> _PAGE TEXT_
▼▼▼

On May 21, 2012, it was announced that the bridge would close permanently at noon on May 29, 2012. White County Bridge Commission member Jim Clark stated, "the cost to make repairs was more than we could imagine." However, Clark then made the decision to close the bridge immediately after receiving the complete report from a team of nine engineers who inspected the bridge.
"I knew it was bad, but didn't know just how bad until I received their full report by email Monday morning," Clark said. "Once I saw their weight-load calculations, I knew we had to shut it down right away. We couldn't wait until May 29." The thirteen toll booth employees were laid off. As of the closure there are $49,015 in toll tickets that have not been used. Refunds were given for thirty days from the closure. The closure of the New Harmony Bridge as reported in the Evansville Courier & Press would have a significant impact on farmers in the area and the oil industry. The bridge's closure increases the distance between New Harmony and Crossville, Illinois, by about ten miles.

▲▲▲

> _EXTRACTED INFORMATION_
▼▼▼

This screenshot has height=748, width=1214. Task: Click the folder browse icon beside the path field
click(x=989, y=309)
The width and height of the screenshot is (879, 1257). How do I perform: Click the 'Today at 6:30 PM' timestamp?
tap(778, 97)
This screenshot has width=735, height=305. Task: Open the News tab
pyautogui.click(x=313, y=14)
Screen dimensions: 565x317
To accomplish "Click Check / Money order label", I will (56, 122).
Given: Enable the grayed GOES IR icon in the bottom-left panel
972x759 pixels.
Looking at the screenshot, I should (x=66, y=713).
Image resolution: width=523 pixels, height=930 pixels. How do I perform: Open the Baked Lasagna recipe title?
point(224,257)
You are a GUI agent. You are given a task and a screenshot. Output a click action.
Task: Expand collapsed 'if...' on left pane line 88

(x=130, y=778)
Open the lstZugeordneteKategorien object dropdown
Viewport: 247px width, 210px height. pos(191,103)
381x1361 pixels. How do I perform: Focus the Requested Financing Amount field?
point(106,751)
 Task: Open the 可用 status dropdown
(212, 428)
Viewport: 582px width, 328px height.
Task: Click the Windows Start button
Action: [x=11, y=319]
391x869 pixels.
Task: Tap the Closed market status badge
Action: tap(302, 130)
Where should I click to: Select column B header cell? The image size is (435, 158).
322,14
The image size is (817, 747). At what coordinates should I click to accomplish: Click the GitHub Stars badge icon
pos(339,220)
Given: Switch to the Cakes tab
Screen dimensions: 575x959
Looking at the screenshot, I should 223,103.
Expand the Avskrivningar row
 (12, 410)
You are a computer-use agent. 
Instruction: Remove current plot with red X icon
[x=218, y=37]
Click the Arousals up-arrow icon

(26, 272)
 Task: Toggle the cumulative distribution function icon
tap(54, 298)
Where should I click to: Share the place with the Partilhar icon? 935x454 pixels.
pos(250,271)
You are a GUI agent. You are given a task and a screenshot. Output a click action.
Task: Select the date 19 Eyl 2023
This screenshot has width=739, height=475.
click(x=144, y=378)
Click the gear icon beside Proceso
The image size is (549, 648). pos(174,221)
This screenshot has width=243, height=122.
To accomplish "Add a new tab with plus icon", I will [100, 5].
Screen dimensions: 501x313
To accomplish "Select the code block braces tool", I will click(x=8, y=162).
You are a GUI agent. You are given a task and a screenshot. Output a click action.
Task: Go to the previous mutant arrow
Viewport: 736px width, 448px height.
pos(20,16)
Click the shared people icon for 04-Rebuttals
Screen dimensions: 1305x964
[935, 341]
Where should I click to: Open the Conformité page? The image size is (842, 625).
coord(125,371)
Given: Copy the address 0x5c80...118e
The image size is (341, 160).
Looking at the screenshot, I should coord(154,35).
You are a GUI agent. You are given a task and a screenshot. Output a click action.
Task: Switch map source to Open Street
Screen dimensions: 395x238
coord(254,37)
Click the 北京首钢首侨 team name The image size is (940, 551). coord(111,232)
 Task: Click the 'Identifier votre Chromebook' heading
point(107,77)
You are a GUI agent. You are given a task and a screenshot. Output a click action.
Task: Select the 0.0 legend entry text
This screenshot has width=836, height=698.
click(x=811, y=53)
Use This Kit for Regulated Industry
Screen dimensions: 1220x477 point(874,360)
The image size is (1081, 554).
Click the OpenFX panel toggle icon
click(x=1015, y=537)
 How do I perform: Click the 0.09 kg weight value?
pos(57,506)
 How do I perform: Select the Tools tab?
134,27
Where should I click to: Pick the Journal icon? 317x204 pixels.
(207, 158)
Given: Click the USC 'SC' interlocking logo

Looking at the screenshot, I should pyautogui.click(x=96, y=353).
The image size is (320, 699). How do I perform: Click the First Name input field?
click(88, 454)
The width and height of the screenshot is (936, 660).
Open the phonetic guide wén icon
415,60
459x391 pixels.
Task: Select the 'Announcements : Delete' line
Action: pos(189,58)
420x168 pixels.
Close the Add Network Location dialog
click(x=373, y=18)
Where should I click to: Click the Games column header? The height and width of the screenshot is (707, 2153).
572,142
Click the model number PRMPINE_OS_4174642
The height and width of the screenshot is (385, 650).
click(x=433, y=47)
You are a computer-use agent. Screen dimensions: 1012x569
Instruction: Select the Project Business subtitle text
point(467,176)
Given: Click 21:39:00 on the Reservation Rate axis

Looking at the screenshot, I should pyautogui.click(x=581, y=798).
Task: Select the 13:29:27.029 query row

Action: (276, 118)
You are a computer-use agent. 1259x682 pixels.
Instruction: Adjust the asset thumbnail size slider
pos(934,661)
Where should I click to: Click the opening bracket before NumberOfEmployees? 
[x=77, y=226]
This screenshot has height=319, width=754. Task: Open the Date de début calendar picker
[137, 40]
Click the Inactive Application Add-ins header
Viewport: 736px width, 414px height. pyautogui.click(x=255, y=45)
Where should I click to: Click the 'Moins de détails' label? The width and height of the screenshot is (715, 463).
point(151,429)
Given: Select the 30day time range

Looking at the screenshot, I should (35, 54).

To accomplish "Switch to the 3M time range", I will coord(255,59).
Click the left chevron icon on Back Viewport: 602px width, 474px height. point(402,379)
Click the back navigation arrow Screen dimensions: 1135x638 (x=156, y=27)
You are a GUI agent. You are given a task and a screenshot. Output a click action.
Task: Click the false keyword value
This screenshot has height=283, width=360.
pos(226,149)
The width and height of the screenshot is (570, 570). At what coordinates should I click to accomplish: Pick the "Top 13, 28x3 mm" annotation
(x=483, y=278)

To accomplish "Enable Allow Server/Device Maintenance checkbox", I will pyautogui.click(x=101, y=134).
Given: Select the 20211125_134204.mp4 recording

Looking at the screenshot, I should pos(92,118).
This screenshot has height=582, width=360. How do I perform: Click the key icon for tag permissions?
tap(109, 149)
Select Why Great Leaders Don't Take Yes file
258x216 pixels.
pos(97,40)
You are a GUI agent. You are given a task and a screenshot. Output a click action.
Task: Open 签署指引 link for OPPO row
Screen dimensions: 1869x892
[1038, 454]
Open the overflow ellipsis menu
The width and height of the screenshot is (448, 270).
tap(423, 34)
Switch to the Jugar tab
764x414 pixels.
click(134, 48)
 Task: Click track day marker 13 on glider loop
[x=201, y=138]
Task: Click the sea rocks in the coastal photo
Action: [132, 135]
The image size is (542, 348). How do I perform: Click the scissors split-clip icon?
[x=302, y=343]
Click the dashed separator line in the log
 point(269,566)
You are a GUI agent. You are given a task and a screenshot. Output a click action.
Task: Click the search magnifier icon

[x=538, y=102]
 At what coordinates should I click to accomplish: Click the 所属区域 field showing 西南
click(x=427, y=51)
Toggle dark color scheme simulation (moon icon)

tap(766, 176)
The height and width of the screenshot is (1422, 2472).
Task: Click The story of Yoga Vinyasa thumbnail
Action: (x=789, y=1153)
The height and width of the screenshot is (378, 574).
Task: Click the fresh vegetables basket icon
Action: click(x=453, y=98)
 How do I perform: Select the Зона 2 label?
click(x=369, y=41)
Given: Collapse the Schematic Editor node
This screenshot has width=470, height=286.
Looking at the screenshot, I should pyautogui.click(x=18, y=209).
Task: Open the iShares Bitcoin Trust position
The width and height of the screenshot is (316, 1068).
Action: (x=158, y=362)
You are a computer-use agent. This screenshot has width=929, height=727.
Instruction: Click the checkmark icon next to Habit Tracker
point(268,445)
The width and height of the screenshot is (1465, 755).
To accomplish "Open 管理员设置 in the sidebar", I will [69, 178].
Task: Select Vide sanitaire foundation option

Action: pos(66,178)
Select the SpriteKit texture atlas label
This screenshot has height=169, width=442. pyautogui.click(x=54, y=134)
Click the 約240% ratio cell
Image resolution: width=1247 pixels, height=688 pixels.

▲▲▲

> _PROBLEMS TO SOLVE_
1/ According to the bridge closure text, how many toll booth employees were laid off?
2/ Return the bridge closure text word for word from "On May 21, 2012, it" to "inspected the bridge.".
3/ Resume the bridge closure text, starting after its last sentence.

> _TASK-BY-TASK RESULTS_
1/ Thirteen.

2/
On May 21, 2012, it was announced that the bridge would close permanently at noon on May 29, 2012. White County Bridge Commission member Jim Clark stated, "the cost to make repairs was more than we could imagine." However, Clark then made the decision to close the bridge immediately after receiving the complete report from a team of nine engineers who inspected the bridge.

3/
The New Harmony Toll Bridge was identified as a top priority among the thousands of rural bridges in the United States worthy of repair in President Biden's “American Jobs Plan” proposed on March 31, 2021. The Bill must first be approved by The US Congress, including votes by Indiana's 8th Congressional District Representative Larry Bucshon and US Senators Todd Young and Mike Braun. All three subsequently voted against the final bill. On the Illinois side, Mary Miller of Illinois's 15th congressional district voted no, while Senators Dick Durbin and Tammy Duckworth voted yes.